ÜBUNGSTEXT.

+ + + +

# Ruhrpott- Cross



## dontuenkone (5. April 2006)

Wer kennt den? Soll toll sein, bin zwar nicht so überzeugt davon, weil ich nicht wüsst, dass es hier Berge gibt... Aber ich würde zu gerne eines besseren belehrt!!
Gruß


----------



## HelmutK (6. April 2006)

dontuenkone schrieb:
			
		

> Wer kennt den? Soll toll sein, bin zwar nicht so überzeugt davon, weil ich nicht wüsst, dass es hier Berge gibt... Aber ich würde zu gerne eines besseren belehrt!!
> Gruß


 
Also wenn Du den von Bikeride angebotenen Cross, der wohl auch schon in einigen Magazinen beschrieben wurde, meinst: mit ca. 130 km und etwas über 3000 hm geht die Tour links und rechts entlang der Ruhr bzw. über die Ruhrhöhen (viele Trails, wenig Asphalt, nach Regen auch viel Schlamm, etc.) - ist also in der Tat wohl 'ne Tour für Weicheier und Flachlandtiroler 

Teilstrecken dieser Tour im Bereich zwischen Duisburg und Essen kannst Du mit den DDDS'lern im Regionalforum (Durch den Duisburger Stadtwald .....) antesten, falls Du 'mal einen persönlichen Eindruck gewinnen willst.


----------



## MTB-News.de




----------



## pseudosportler (6. April 2006)

Wie Helmut ja schon schrieb kanst du ja mal mit uns die Strecke antesten, das mit den Höhenmetern past schon ist halt ein ständiges auf und ab, sind letztes Jahr mal von Hattingen richtung Duisburg gestartes, hatten zwar leichte orientierungs mit den GPS, sind halt noch am üben, aber es war doch ganz nett.

MfG pseudosportler


----------



## Manni (8. April 2006)

Einen ausführlichen Bericht kannst du hier nachlesen. Einfach unter Touren und Ruhrpottcross. Ist in der Tat sehr trailig, gerade die zweite Etappe. 

Gruß Manni


----------



## sevenofnine (9. April 2006)

Hallo,
interessiere mich auch für den Ruhrpott Cross. Gibts da irgendwas organisiertes ? Daten ? Karten ?
Bin für jede Info dankbar !!!
Gruß sevenofnine


----------



## Manni (10. April 2006)

sevenofnine schrieb:
			
		

> Hallo,
> interessiere mich auch für den Ruhrpott Cross. Gibts da irgendwas organisiertes ? Daten ? Karten ?

+ + + +

BEREITGESTELLTE DATEN.
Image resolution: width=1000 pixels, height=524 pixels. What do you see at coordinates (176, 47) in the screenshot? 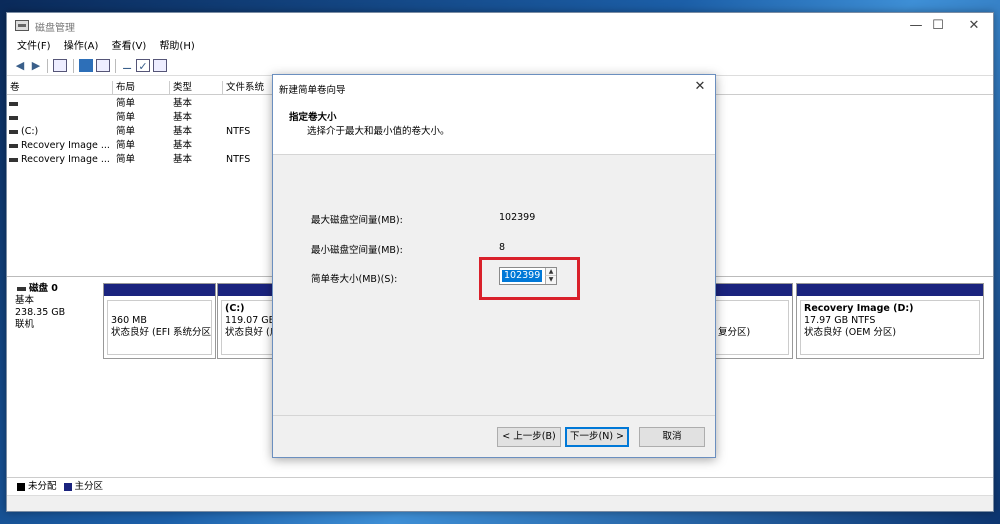
I see `menu-help: 帮助(H)` at bounding box center [176, 47].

+ + + +

ARBEITSANWEISUNGEN.
[1] Welche Streckenlänge und welche Höhenmeter nennt der Forumsthread zum Ruhrpott-Cross für die Tour?
[2] Nenne alle Städte, die im Forumsthread zum Ruhrpott-Cross erwähnt werden.
[3] Führe den Forumsthread zum Ruhrpott-Cross nach seinem letzten Satz fort.

ANTWORTEN JE AUFGABE.
[1] Die Tour ist etwa 130 km lang und hat etwas über 3000 Höhenmeter.

[2] Duisburg, Essen, Hattingen

[3]
> Bin für jede Info dankbar !!!
> Gruß sevenofnine



Bikeride bietet den Ruhrpott Cross als geführte Tour an. Schau mal dort mal unter Termine/Programm.

Wir sind im Oktober auf eigene Faust nach GPS gefahren. Daten waren bei uns (mit ein paar Extraschleifen) 160km und 3100hm.
Ist in zwei Tagen gut zu schaffen. Allerdings ist der Teil am Ruhrstausee am Wochenende bei gutem Wetter ziemlich überlaufen. Ansonsten trifft man kaum Menschen. Berge ist relativ, größte Höhe 250m, Anstiege mit 200hm am Stück eher selten. Aber sehr grün, das Ruhrgebiet  

Gruß Manni


----------



## Dr. Z. (12. April 2006)

Hey zusammen,

die GPS-Daten und ein recht genaues Roadbook zur Tour gibt es auch auf der Homepage von Mountainbike zum Herzunterladen. Kostet 2 Euro Gebühr, es ist aber auch der komplette Reisebericht als pdf dabei. Meines Erachtens geht das so in Ordnung
Gruß,
Sascha


----------



## gstyleds (11. August 2009)

Dr. Z. schrieb:


> die GPS-Daten und ein recht genaues Roadbook zur Tour gibt es auch auf der Homepage von Mountainbike zum Herzunterladen. Kostet 2 Euro Gebühr, es ist aber auch der komplette Reisebericht als pdf dabei.



*hervorkram* ... ich werde am kommenden Wochenende den Ruhrpott-Cross per GPS Track fahren, hätte aber zur Sicherheit gern noch das Roadbook im Rucksack. Beim Mountainbike-Magazin gibts leider keinen Download mehr, habt ihr vielleicht noch ne PDF o.ä. für mich?


----------



## peter muc (12. August 2009)

gstyleds schrieb:


> *hervorkram* ... ich werde am kommenden Wochenende den Ruhrpott-Cross per GPS Track fahren, ....



Hallo,

gäbe es die Möglichkeit, dass Du mir den GPS-Track schickst ? Ein Cross durch meine "alte Heimat" würde mich auch mal interessieren 

Gruß, Peter


----------



## gstyleds (12. August 2009)

peter muc schrieb:


> Hallo,
> gäbe es die Möglichkeit, dass Du mir den GPS-Track schickst ? Ein Cross durch meine "alte Heimat" würde mich auch mal interessieren
> Gruß, Peter



Nur, wenn Du mir das Roadbook besorgst 

Klar, kannst Du sogar selbst in allen gewünschten Formaten runterladen:
http://www.gps-tour.info/de/...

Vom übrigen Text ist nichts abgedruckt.